**Your task:**
Each line of the data has to be written out again exactly as shown.

Collected data entries
+++++

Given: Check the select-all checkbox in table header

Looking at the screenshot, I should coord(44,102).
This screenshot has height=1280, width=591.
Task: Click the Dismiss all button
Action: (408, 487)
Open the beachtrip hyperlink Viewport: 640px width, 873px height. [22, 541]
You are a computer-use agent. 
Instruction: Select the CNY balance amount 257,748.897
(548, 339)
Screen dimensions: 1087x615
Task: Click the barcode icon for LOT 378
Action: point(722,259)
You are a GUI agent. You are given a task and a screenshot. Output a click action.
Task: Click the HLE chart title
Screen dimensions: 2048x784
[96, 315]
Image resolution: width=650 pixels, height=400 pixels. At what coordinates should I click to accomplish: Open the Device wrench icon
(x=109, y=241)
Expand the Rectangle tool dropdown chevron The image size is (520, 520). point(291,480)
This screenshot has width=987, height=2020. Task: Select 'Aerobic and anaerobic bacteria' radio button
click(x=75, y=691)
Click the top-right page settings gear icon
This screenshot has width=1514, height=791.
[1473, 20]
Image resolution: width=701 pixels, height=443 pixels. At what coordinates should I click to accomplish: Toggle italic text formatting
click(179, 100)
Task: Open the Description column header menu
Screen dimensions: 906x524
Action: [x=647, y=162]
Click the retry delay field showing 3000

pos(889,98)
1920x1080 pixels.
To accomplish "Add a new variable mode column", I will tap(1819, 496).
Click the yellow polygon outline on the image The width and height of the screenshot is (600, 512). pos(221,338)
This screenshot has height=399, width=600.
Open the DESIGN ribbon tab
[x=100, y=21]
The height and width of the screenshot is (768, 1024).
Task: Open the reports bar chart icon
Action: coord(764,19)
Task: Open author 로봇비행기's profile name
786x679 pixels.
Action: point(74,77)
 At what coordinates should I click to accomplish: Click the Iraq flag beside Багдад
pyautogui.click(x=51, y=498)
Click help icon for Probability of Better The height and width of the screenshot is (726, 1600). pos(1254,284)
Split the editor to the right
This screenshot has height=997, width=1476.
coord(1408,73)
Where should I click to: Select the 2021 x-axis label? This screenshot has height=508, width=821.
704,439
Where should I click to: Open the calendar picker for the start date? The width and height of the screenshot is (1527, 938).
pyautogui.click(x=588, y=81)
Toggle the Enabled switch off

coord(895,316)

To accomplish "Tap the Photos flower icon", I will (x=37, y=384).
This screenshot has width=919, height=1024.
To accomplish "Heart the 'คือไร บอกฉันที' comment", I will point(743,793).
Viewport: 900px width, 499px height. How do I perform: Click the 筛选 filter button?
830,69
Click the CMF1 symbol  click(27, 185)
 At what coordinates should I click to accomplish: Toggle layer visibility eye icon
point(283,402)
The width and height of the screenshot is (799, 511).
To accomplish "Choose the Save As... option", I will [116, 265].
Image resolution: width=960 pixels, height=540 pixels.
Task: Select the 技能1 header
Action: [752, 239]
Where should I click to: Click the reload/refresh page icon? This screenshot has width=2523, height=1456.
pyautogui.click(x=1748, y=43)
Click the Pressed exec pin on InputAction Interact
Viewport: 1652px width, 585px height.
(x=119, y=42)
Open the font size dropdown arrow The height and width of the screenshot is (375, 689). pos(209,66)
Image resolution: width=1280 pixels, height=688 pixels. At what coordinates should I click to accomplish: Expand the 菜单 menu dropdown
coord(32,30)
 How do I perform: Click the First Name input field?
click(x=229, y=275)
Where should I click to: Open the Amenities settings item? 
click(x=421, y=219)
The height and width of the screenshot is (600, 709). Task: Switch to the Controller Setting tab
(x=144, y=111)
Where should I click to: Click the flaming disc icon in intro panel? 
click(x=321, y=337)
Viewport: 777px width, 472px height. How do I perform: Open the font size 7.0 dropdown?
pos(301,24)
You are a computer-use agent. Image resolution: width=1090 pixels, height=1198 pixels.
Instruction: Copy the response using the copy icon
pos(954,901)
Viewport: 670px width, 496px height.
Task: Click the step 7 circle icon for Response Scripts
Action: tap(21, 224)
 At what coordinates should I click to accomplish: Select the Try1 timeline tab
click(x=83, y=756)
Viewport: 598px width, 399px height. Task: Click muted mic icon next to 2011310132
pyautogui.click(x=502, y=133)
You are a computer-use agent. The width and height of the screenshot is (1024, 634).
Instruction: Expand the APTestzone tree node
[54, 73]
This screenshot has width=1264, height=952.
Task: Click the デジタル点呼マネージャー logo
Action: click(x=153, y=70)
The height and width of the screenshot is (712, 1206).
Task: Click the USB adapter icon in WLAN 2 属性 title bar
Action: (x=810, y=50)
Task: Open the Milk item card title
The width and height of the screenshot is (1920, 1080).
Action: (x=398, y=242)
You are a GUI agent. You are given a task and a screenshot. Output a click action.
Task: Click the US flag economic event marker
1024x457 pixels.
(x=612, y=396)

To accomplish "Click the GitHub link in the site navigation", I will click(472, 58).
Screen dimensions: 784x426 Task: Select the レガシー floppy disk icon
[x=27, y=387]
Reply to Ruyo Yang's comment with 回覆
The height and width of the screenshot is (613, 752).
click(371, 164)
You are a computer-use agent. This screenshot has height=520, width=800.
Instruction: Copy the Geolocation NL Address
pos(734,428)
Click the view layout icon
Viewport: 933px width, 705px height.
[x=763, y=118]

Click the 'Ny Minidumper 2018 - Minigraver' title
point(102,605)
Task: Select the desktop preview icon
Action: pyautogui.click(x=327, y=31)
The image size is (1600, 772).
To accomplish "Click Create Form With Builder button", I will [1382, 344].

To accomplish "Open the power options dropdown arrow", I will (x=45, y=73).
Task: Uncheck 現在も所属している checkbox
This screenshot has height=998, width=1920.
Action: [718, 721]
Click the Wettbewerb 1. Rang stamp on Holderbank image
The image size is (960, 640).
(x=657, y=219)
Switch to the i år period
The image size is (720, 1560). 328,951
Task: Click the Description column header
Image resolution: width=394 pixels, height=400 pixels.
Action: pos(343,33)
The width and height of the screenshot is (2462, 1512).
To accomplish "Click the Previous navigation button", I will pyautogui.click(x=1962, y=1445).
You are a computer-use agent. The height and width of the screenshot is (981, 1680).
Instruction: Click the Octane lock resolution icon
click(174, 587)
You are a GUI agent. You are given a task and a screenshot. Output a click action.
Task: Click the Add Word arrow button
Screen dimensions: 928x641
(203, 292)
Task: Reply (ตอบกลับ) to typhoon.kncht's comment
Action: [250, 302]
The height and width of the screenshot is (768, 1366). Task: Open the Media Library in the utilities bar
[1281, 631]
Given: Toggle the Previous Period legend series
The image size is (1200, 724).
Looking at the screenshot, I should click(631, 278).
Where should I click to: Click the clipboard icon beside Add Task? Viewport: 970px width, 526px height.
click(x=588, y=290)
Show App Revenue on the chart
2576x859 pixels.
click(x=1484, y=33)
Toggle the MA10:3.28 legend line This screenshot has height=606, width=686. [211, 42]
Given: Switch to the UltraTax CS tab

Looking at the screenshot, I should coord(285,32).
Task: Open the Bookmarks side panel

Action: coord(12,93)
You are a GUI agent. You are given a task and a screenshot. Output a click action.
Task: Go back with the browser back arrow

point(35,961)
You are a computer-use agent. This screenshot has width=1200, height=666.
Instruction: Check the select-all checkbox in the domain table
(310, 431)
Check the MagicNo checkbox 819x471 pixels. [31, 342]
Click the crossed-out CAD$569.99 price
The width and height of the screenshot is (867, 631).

+++++

**Answer below:**
Given: Check the select-all checkbox in table header

Looking at the screenshot, I should coord(44,102).
This screenshot has height=1280, width=591.
Task: Click the Dismiss all button
Action: (408, 487)
Open the beachtrip hyperlink Viewport: 640px width, 873px height. [22, 541]
You are a computer-use agent. 
Instruction: Select the CNY balance amount 257,748.897
(548, 339)
Screen dimensions: 1087x615
Task: Click the barcode icon for LOT 378
Action: point(722,259)
You are a GUI agent. You are given a task and a screenshot. Output a click action.
Task: Click the HLE chart title
Screen dimensions: 2048x784
[96, 315]
Image resolution: width=650 pixels, height=400 pixels. At what coordinates should I click to accomplish: Open the Device wrench icon
(x=109, y=241)
Expand the Rectangle tool dropdown chevron The image size is (520, 520). point(291,480)
This screenshot has width=987, height=2020. Task: Select 'Aerobic and anaerobic bacteria' radio button
click(x=75, y=691)
Click the top-right page settings gear icon
This screenshot has width=1514, height=791.
[1473, 20]
Image resolution: width=701 pixels, height=443 pixels. At what coordinates should I click to accomplish: Toggle italic text formatting
click(179, 100)
Task: Open the Description column header menu
Screen dimensions: 906x524
Action: [x=647, y=162]
Click the retry delay field showing 3000

pos(889,98)
1920x1080 pixels.
To accomplish "Add a new variable mode column", I will tap(1819, 496).
Click the yellow polygon outline on the image The width and height of the screenshot is (600, 512). pos(221,338)
This screenshot has height=399, width=600.
Open the DESIGN ribbon tab
[x=100, y=21]
The height and width of the screenshot is (768, 1024).
Task: Open the reports bar chart icon
Action: coord(764,19)
Task: Open author 로봇비행기's profile name
786x679 pixels.
Action: point(74,77)
 At what coordinates should I click to accomplish: Click the Iraq flag beside Багдад
pyautogui.click(x=51, y=498)
Click help icon for Probability of Better The height and width of the screenshot is (726, 1600). pos(1254,284)
Split the editor to the right
This screenshot has height=997, width=1476.
coord(1408,73)
Where should I click to: Select the 2021 x-axis label? This screenshot has height=508, width=821.
704,439
Where should I click to: Open the calendar picker for the start date? The width and height of the screenshot is (1527, 938).
pyautogui.click(x=588, y=81)
Toggle the Enabled switch off

coord(895,316)

To accomplish "Tap the Photos flower icon", I will (x=37, y=384).
This screenshot has width=919, height=1024.
To accomplish "Heart the 'คือไร บอกฉันที' comment", I will point(743,793).
Viewport: 900px width, 499px height. How do I perform: Click the 筛选 filter button?
830,69
Click the CMF1 symbol  click(27, 185)
 At what coordinates should I click to accomplish: Toggle layer visibility eye icon
point(283,402)
The width and height of the screenshot is (799, 511).
To accomplish "Choose the Save As... option", I will [116, 265].
Image resolution: width=960 pixels, height=540 pixels.
Task: Select the 技能1 header
Action: [752, 239]
Where should I click to: Click the reload/refresh page icon? This screenshot has width=2523, height=1456.
pyautogui.click(x=1748, y=43)
Click the Pressed exec pin on InputAction Interact
Viewport: 1652px width, 585px height.
(x=119, y=42)
Open the font size dropdown arrow The height and width of the screenshot is (375, 689). pos(209,66)
Image resolution: width=1280 pixels, height=688 pixels. At what coordinates should I click to accomplish: Expand the 菜单 menu dropdown
coord(32,30)
 How do I perform: Click the First Name input field?
click(x=229, y=275)
Where should I click to: Open the Amenities settings item? 
click(x=421, y=219)
The height and width of the screenshot is (600, 709). Task: Switch to the Controller Setting tab
(x=144, y=111)
Where should I click to: Click the flaming disc icon in intro panel? 
click(x=321, y=337)
Viewport: 777px width, 472px height. How do I perform: Open the font size 7.0 dropdown?
pos(301,24)
You are a computer-use agent. Image resolution: width=1090 pixels, height=1198 pixels.
Instruction: Copy the response using the copy icon
pos(954,901)
Viewport: 670px width, 496px height.
Task: Click the step 7 circle icon for Response Scripts
Action: tap(21, 224)
 At what coordinates should I click to accomplish: Select the Try1 timeline tab
click(x=83, y=756)
Viewport: 598px width, 399px height. Task: Click muted mic icon next to 2011310132
pyautogui.click(x=502, y=133)
You are a computer-use agent. The width and height of the screenshot is (1024, 634).
Instruction: Expand the APTestzone tree node
[54, 73]
This screenshot has width=1264, height=952.
Task: Click the デジタル点呼マネージャー logo
Action: click(x=153, y=70)
The height and width of the screenshot is (712, 1206).
Task: Click the USB adapter icon in WLAN 2 属性 title bar
Action: (x=810, y=50)
Task: Open the Milk item card title
The width and height of the screenshot is (1920, 1080).
Action: (x=398, y=242)
You are a GUI agent. You are given a task and a screenshot. Output a click action.
Task: Click the US flag economic event marker
1024x457 pixels.
(x=612, y=396)

To accomplish "Click the GitHub link in the site navigation", I will click(472, 58).
Screen dimensions: 784x426 Task: Select the レガシー floppy disk icon
[x=27, y=387]
Reply to Ruyo Yang's comment with 回覆
The height and width of the screenshot is (613, 752).
click(371, 164)
You are a computer-use agent. This screenshot has height=520, width=800.
Instruction: Copy the Geolocation NL Address
pos(734,428)
Click the view layout icon
Viewport: 933px width, 705px height.
[x=763, y=118]

Click the 'Ny Minidumper 2018 - Minigraver' title
point(102,605)
Task: Select the desktop preview icon
Action: pyautogui.click(x=327, y=31)
The image size is (1600, 772).
To accomplish "Click Create Form With Builder button", I will [1382, 344].

To accomplish "Open the power options dropdown arrow", I will (x=45, y=73).
Task: Uncheck 現在も所属している checkbox
This screenshot has height=998, width=1920.
Action: [718, 721]
Click the Wettbewerb 1. Rang stamp on Holderbank image
The image size is (960, 640).
(x=657, y=219)
Switch to the i år period
The image size is (720, 1560). 328,951
Task: Click the Description column header
Image resolution: width=394 pixels, height=400 pixels.
Action: pos(343,33)
The width and height of the screenshot is (2462, 1512).
To accomplish "Click the Previous navigation button", I will pyautogui.click(x=1962, y=1445).
You are a computer-use agent. The height and width of the screenshot is (981, 1680).
Instruction: Click the Octane lock resolution icon
click(174, 587)
You are a GUI agent. You are given a task and a screenshot. Output a click action.
Task: Click the Add Word arrow button
Screen dimensions: 928x641
(203, 292)
Task: Reply (ตอบกลับ) to typhoon.kncht's comment
Action: [250, 302]
The height and width of the screenshot is (768, 1366). Task: Open the Media Library in the utilities bar
[1281, 631]
Given: Toggle the Previous Period legend series
The image size is (1200, 724).
Looking at the screenshot, I should click(631, 278).
Where should I click to: Click the clipboard icon beside Add Task? Viewport: 970px width, 526px height.
click(x=588, y=290)
Show App Revenue on the chart
2576x859 pixels.
click(x=1484, y=33)
Toggle the MA10:3.28 legend line This screenshot has height=606, width=686. [211, 42]
Given: Switch to the UltraTax CS tab

Looking at the screenshot, I should coord(285,32).
Task: Open the Bookmarks side panel

Action: coord(12,93)
You are a GUI agent. You are given a task and a screenshot. Output a click action.
Task: Go back with the browser back arrow

point(35,961)
You are a computer-use agent. This screenshot has width=1200, height=666.
Instruction: Check the select-all checkbox in the domain table
(310, 431)
Check the MagicNo checkbox 819x471 pixels. [31, 342]
Click the crossed-out CAD$569.99 price
The width and height of the screenshot is (867, 631).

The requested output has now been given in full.